Imagine you will need to open the session in the future when you don’t remember as today where everything is. Keep tracks grouped by sections and with a proper naming.
Erase all unused tracks or instruments that fill out unnecessary space or make things confusing.
Make sure every audio track is checked for unwanted noises or errors, if you are handling a great number of audio tracks, this can be a little annoying, but it’s worth the time. Make sure there are no clips on them.
Audio tracks can create a noise at the beginning and end of the event if the sound starts or ends abruptly. To avoid this, you want to create a fade in at the start and a fade out at the end. (just a bit is enough) make sure you don’t damage the attack of the recorded instrument. DAWs nowadays have the option to do automatic fade in and fade outs on each audio event to save you time with this. This is a great solution! saves you a lot of time!
Remember, the rule is, simplify everything you can!
Whether it is midi or an actual audio recording, sometimes our recordings are not that precise or tight in terms of timing. Quantize is a great tool to make all those parts that are not in perfect sync with the tempo.

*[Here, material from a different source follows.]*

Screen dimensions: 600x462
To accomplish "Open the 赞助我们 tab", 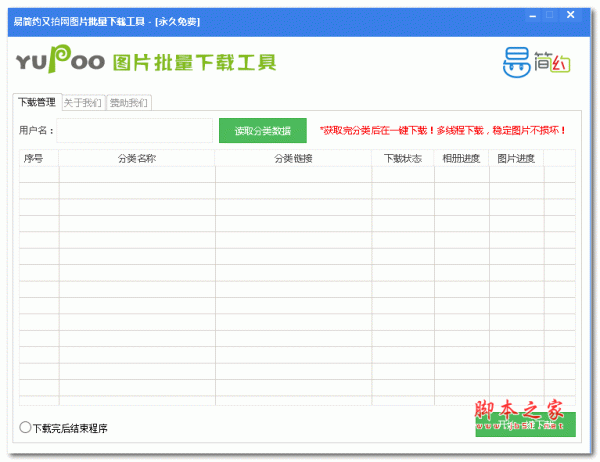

Don’t over simplify the quantize tool… always check that the part is not weird or unnatural to the flow of the song… remember that some attacks are not intended to be 100% on the grid. It’s a basic music expression thing, and you don’t want to kill it with quantization.
In Most DAWs, quantization can be applied in a variety of different ways. Identify the one that is best for that instrument and part. You can do this by;
- Selecting the note value as reference (quarter notes, eight notes, sixteenth notes, etc…)

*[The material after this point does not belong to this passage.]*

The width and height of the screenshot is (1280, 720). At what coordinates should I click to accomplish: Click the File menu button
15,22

- The percentage (how much should Quantize affect the recording, from 0 to 100%)
- Manual changes – sometimes you may want to correct some hits that are out of time just by manually grabbing them and moving them to the right place.
Today we can correct these time issues both in midi and audio events. Believe it or not they affect in a great way to level up your song production.
5 – Be Critical to Yourself
As music writers sometimes it is really easy to be attached to the stuff that we do, and that position can sometimes blind us a little to how we perceive what we have created.
Try to identify what areas in the whole production process can be improved or need adjustments to achieve better results.
Compare your production with the work of others, just as a reference, nothing more. Keep in mind that others may have other resources, skills or time doing what they do.
Take from your conclusions what will help you do it better the next time.
6 – Move On
Don’t dwell forever in just one song trying to make it perfect, going back and forth and making desperate changes to make it reach a desired state. Know that the learning process of improvement requires different experiences.
The goal is to do it better each time. Being stuck in one song can produce you to feel frustrated, and then get stuck in that frustration, while in reality, the improvement curve takes time, right? Heck Yeah!
Summary – Ways up your DAW Recording and editing
There are so many factors that have such a big influence in the outcome when it comes to music recording and editing, because of that we need to reduce the improvising elements of these phases. Have a plan, organize everything, use the best gear you can afford, keep it as simple as you can, and don’t let yourself be stuck in any situation!